EDIT : un ajout concernant les trousseaux. Normalement, tu dois avoir un trousseau nommé « Connexion », protégé par le même mot de passe que ton mot de passe de connexion à Ubuntu, et qui se déverrouille automatiquement à l'ouverture de la session utilisateur. Si tu fais passer ce trousseau en « par défaut » dans Seahorse (s'il ne l'est pas déjà), secret-tool ira stocker et chercher le mot de passe d'archivage dedans sans te demander le mot de passe de déverrouillage du trousseau, tout en laissant ton mot de passe d'archivage chiffré à la fermeture de la session (et donc à l'extinction de l'ordi). Utiliser ce trousseau est donc probablement la meilleure solution.

rpasionaria

Super .....

Je te remercie vraiment pour le temps que tu as passé à ta réponse et le coté très pédagogue. Ca fait vraiment plaisir de voir qu'il y a des personnes prêtent à aider des néophytes qui s'essaient.
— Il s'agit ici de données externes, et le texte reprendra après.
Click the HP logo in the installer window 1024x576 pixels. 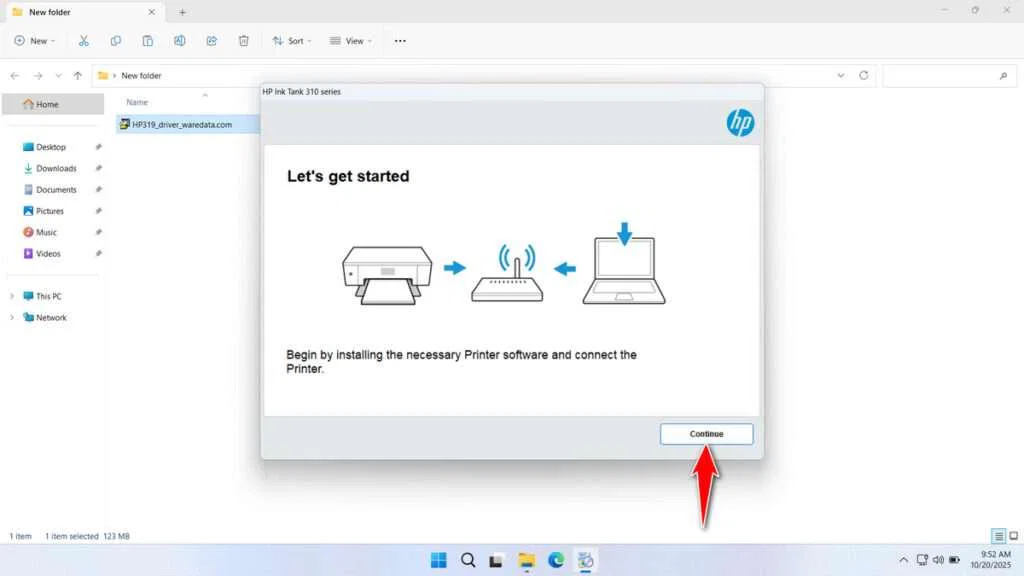point(739,123)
En ce qui concerne la clé, effectivement ça marche. Je crois que je confonds plusieurs choses. Je pensais que le chemin de la clé devrait être sdX. Or quand je branche la clé parfois elle est noté dans Gparted sda ou sdb ou sdc.
Mais en fait /media/$USER/répertoire-de-la-clef ça marche très bien

Donc du coup, maintenant, j'ai quelque-chose de totalement opérationnel.

En ce qui concerne le mdp, je ne veux pas faire les choses moches donc je vais voir ta méthode. Mais de ce que je comprends, le mdp sera en clair quelque part de toute façon. Donc je crois que je vasi continuer à le taper, ce sera plus sage.

Comme la solution fonctionne, je mets en Résolu et je te remercie à nouveau pour ton aide.
A bientôt

kamaris

De rien, c'est vrai qu'au final j'en ai quand même mis une sacré tartine au-dessus 😃
Du coup, tant qu'à faire, je termine :

Pour la clef, les sda, sdb, …, sdx sont bien le nom donné par le système à la clef, mais ensuite il la rattache au système de fichier racine par la commande mount, qui est de la forme

mount /dev/sdx /media/$USER/répertoire-de-la-clef

Cf. man mount.

Pour le mot de passe, il peut ne pas être stocké en clair, mais évidemment, s'il est stocké chiffré, il faudra bien que tu rentres à un moment ou un autre un mot de passe de déchiffrement pour le déchiffrer. Une solution transparente, comme je disais dans mon ajout final ci-dessus, est d'utiliser le trousseau (chiffré) ouvert automatiquement à l'ouverture de ta session.